A Few Years Just Before Republicans Ruled, There Was King Tut

Zani Hawass. Tutankhamun and the Golden Age of the pharaohs. Washington, D.C.: National Georgraphic. (2005)

This excellent photographic collection of Tutankhamu’s artifacts also yields information for history readers. The knowledge of such information that the Egyptian pharaohs learned to create peace treaties and use intermarriage with rival to tranquil relations presents examples of leadership from that era.

Nearly all of Egypt was ruled by one King, or Pharoah, around 3050 BC. Egypt had two distinct societies, each with their own religion. One society lived in the Nile Valley, known as Upper Egypt. The other society was in the Delta region, known as Lower Egypt. Over time, political power shifted from the central government of the king towards provincial leaders. Drought and famine may have spurred this power shift. This power shifted back to the king circa 1975 to 1640 BC. Invaders believed to be Asiatic, called Hykos, conquered part of Egypt. Kerma conquered Lower Nabia from Egypt.

Kamosis ruled as Egypt retook much of both lost lands from the Hykos and the Ker. Ahmosis ruled as the Hykos were finally defeated. Egypt expanded its boundaries to protect itself from future invaders. Prisoners were seized to fight in the Egyptian army.

The ruoe of Amenhoteol found much wealth from mines and quarries in the conquered Nubian lands. The next ruler,.Tuthmosis, won a final victory against Kerma, further extending Egypt’s borders southwards. Tuthmosis I then invaded into Syria.

Hatshepsut ruled as Regent under the title of God’s Wife of Amun and then claimed to be King, a position prior reserved only to males. She claimed an oracle from Amun gave her the power. King Tuthmosis III later became king and had Hatshepsut removed from all historic records. Tuthmosis III seized many goods from the Mitanni, a Syro-Palestinian coalition. His son Amenhotep II reached peace with the Mitann, making Amenhotep II the last of the warring leaders. His son Tuthmosis VI married the daughter of a former war enemy to bring peace between the two cultures. His son, Akhenaten and his wife Nefertiti banished the worship of the existing religions and created a state religion with just one deity, Aten. This was received with much public dissent.

Tutankhamun became ruler by birth rite circa 1332 BC when Akenaten died. Tutankhamun was about 8 or 9 years old.

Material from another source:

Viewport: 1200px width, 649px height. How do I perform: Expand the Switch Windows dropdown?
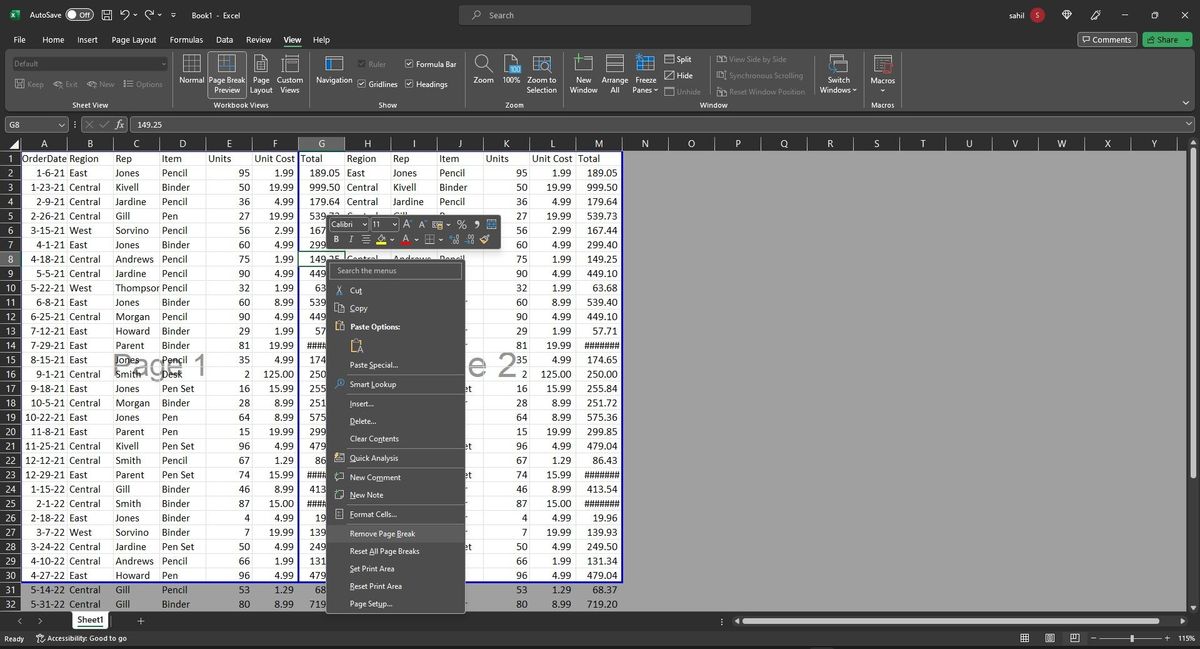click(838, 74)
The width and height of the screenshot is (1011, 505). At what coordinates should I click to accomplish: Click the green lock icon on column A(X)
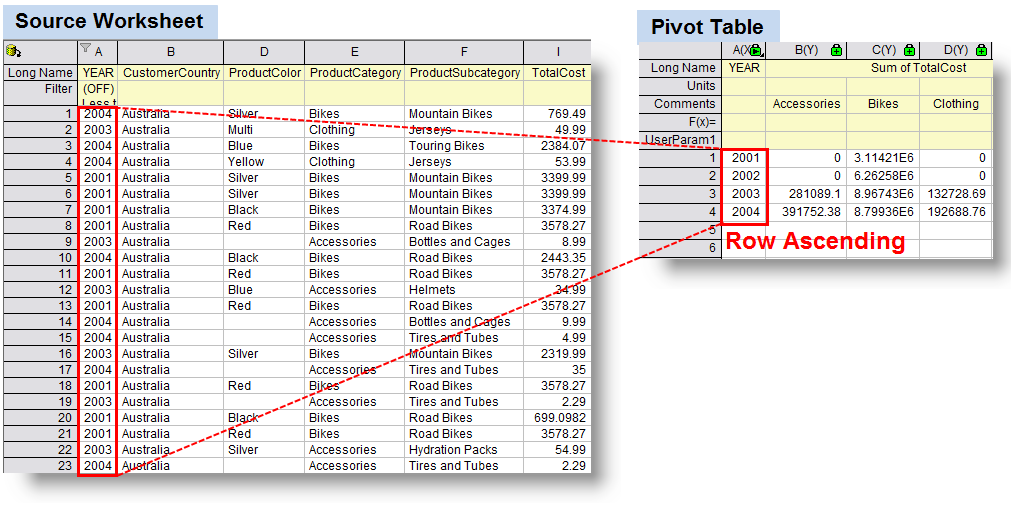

Tutankhamun allowed the reestablishment of the banned religions. He died after ruling less than ten years. The cause of death is lost to history Leaving no heir, an advisor Aye took control. Aye also left no heir. There was an attempt to erase Tutankhamun’s rule from history. Ironically, the removal of his name from records also allowed his tomb to be untouched by the grave robbers of history. His tomb was discovered in 1922 in an expedition led by Howard Carter.

The photographs in the book are a superb record of what was found in the tomb. This is an excellent book for anyone wishing to see and read about “King Tut”.

5 Comments:

Blogger 香昱信張君林 said...

i consder your artical is so nice!............................................................

5:19 PM  
Blogger 家榮家榮 said...

絕不要羞於承認自己不知道的事。..................................................

2:02 AM  
Blogger 琬安琬安 said...

Necessity is the mother of invention..................................................................

12:26 AM  
Blogger WillianT_Smotherman0恆迪 said...

絕不要羞於承認自己不知道的事。..................................................

9:25 PM  
Blogger Tchaikovsky Sounds Funny said...

Glad you like the artical, whatever that is. Maybe an artical got together with a woman and gave birth to necessity?